Stacked, to say the least.

And yet, even through the unparalleled 2021 web of names that Overgrown is overflowing with, there isn’t a moment that doesn’t scream from the rooftops that Joyce Wrice not only belongs in conversation with them — belongs on a project with them — but is the kind of explosive talent that every single one of these modern hip-hop and R&B legends flocked towards.

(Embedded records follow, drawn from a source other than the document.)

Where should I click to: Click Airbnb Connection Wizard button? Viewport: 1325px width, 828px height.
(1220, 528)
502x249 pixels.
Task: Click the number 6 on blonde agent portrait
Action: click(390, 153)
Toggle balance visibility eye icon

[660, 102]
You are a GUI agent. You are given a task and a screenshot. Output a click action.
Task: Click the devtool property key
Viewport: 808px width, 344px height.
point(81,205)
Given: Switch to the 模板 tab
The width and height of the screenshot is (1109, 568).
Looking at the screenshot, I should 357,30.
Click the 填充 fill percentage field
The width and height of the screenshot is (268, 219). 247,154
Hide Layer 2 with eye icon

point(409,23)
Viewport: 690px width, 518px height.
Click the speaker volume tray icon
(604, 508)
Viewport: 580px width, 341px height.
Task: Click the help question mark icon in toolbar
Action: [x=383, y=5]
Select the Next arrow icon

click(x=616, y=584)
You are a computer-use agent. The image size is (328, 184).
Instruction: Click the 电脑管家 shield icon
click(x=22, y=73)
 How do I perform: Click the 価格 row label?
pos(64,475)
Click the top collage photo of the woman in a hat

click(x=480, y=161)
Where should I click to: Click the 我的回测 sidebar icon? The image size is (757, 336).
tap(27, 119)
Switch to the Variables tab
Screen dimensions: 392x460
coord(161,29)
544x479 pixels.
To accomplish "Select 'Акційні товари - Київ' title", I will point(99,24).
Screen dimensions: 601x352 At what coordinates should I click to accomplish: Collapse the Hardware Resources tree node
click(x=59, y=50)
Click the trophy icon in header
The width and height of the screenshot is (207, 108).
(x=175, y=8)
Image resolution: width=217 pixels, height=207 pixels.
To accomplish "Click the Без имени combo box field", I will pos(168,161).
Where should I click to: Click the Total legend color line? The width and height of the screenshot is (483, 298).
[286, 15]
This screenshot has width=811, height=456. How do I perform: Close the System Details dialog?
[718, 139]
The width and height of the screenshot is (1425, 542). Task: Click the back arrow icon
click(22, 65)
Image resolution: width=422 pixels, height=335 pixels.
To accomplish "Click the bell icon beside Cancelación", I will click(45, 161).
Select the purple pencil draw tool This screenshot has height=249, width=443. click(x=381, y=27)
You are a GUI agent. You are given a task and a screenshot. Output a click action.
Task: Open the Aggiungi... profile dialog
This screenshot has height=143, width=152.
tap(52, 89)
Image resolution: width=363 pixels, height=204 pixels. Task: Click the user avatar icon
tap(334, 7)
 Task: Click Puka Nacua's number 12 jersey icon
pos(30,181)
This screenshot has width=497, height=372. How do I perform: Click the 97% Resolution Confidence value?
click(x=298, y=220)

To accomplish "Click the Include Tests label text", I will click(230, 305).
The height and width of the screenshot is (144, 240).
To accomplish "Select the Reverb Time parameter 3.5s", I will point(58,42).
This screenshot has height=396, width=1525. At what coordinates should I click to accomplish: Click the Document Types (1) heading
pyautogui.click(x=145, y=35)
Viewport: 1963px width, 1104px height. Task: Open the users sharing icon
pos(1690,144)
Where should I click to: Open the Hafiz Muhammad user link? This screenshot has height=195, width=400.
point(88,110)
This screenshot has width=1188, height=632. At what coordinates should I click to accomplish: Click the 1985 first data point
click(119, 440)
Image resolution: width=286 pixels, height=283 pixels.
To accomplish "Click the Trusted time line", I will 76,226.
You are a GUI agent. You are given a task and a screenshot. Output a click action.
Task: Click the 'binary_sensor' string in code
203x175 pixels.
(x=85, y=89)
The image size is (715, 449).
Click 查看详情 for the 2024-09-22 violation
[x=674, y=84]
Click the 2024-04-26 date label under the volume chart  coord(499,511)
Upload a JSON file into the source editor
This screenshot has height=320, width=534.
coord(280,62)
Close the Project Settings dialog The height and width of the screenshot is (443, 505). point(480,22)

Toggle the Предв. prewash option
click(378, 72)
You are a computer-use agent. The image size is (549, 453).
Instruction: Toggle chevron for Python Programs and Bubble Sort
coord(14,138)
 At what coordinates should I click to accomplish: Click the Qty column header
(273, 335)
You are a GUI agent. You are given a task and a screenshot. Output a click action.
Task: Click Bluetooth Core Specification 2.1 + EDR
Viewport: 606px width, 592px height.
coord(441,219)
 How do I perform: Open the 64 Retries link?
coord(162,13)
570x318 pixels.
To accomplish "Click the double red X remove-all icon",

Joyce Wrice’s vocals are crystalline. They wistfully breathe through the epochs of more than just R&B, but also through all the eras of Soul. Alongside names from That’s On You feature and friend UMI to other modern R&B queens established and up-and-coming from Snoh Aalegra and Mahalia to Nashville’s Yours Truly, Jai, the reminiscence in Joyce Wrice’s music begins first with her register. Alongside Lucky Daye, Falling in Love bleeds of its title, and brings to mind timeless duets à la Tammi & Marvin. Alongside Freddie Gibbs with On One, the same can be said of a beckoning towards Mariah and ODB. Her voice is simply that powerful enough to transcend time; her collaborators chosen perfectly to drive a listener backwards through R&B and Soul’s illustrious pasts, yet forwards to a future bound to be as influenced by Joyce Wrice as she is by her predecessing soulstresses.

And that eventual influence — as with everything R&B since the beginning — harps on a sliding scale of relatability and emotionality. Overgrown was grown from the heart — often from the heart at its lowest point. And from the heart — and subsequently the soul — Joyce Wrice’s timeless Soul is Overgrown with an understanding of music and human emotion in permanent harmony.